The best thing I’ve seen, so far, about the infamous McCarrick Report: ‘Status quaestionis’ and sign posts for reform.

Sadly, I have found so far one of the best examinations of the infamous McCarrick Report.

My own stomach-turning look at the Report left me with the impression that whoever assembled it had the primary objective of shielding Francis through the means of insinuations about the misfeasance of John Paul II, Benedict XVI and Archbp. Viganò.   That would be consistent with the way all three have been treated over the last few years.  We have seen a systematic attack on the Magisterium of John Paul, marginalization of everything Benedict did, and scorn levelled at Viganò.   These three are easy scapegoats.

Last night my friends Robert Royal, Fr. Gerald Murray and Raymond Arroyo talked about the Report, after Arroyo’s phone interview with Archbp. Viganò.   HERE

However, this morning I read at Crisis Magazine the best look I’ve seen so far.

How McCarrick Got Away by Michael Warren Davis.
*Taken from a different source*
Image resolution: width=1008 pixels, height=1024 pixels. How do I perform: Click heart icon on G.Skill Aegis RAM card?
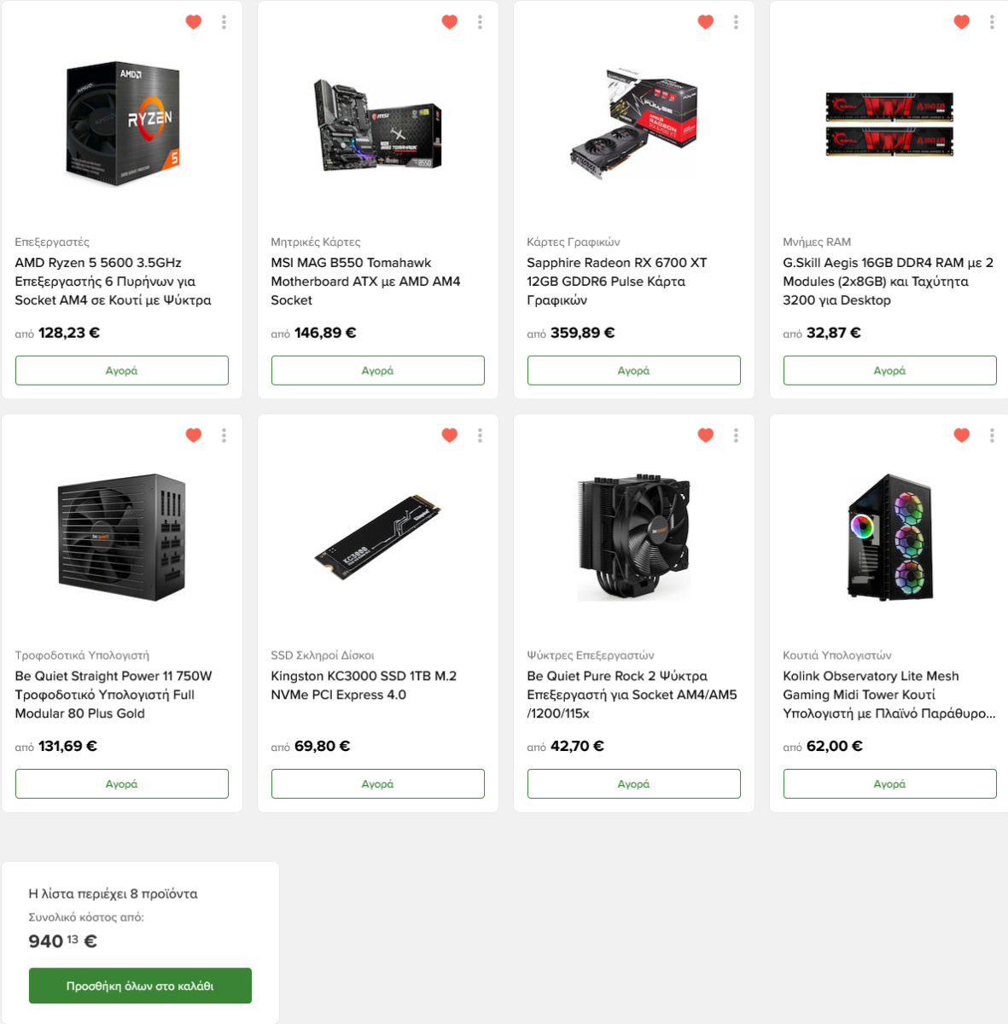click(962, 22)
Some readers here are not going to like Davis’ remarks about Viganò.  In effect…

We must consider the possibility that Viganò did not carry out his investigation into Priest 3’s abuse. …  If Viganò had the opportunity to provide the Vatican with a substantial case against McCarrick in 2012 but failed to do so, then he must accept his share of the blame. And if he’s as committed to institutional reform as he claims, than he will understand if his fellow reformers feel the need to scrutinize his record. He’ll understand that no bishop can be above scrutiny in this matter.

I’d ask, at this point, that people avoid even thinking about my combox until they have read the whole piece at Crisis.  It often happens that having read two sentences into posts, people channel their inner Leeroy Jenkins and charge into the combox without a clue.  I hope against hope.

Davis look objective about the roles of John Paul and Benedict in the slippery escape of McCarrick.  I must admit that their abundance of caution or perhaps fear of negative consequences resulted in a prolongation and worsening of the inevitable agony.

The penultimate part of the piece, however, concerns “the Francis papacy”.

It isn’t pretty.   And pay attention to the link he provides to another piece he wrote about Francis and the “Deep Church”.  Okay, I’ll just post it…  HERE

Lastly, the writer provides three take-away points, each one heavy.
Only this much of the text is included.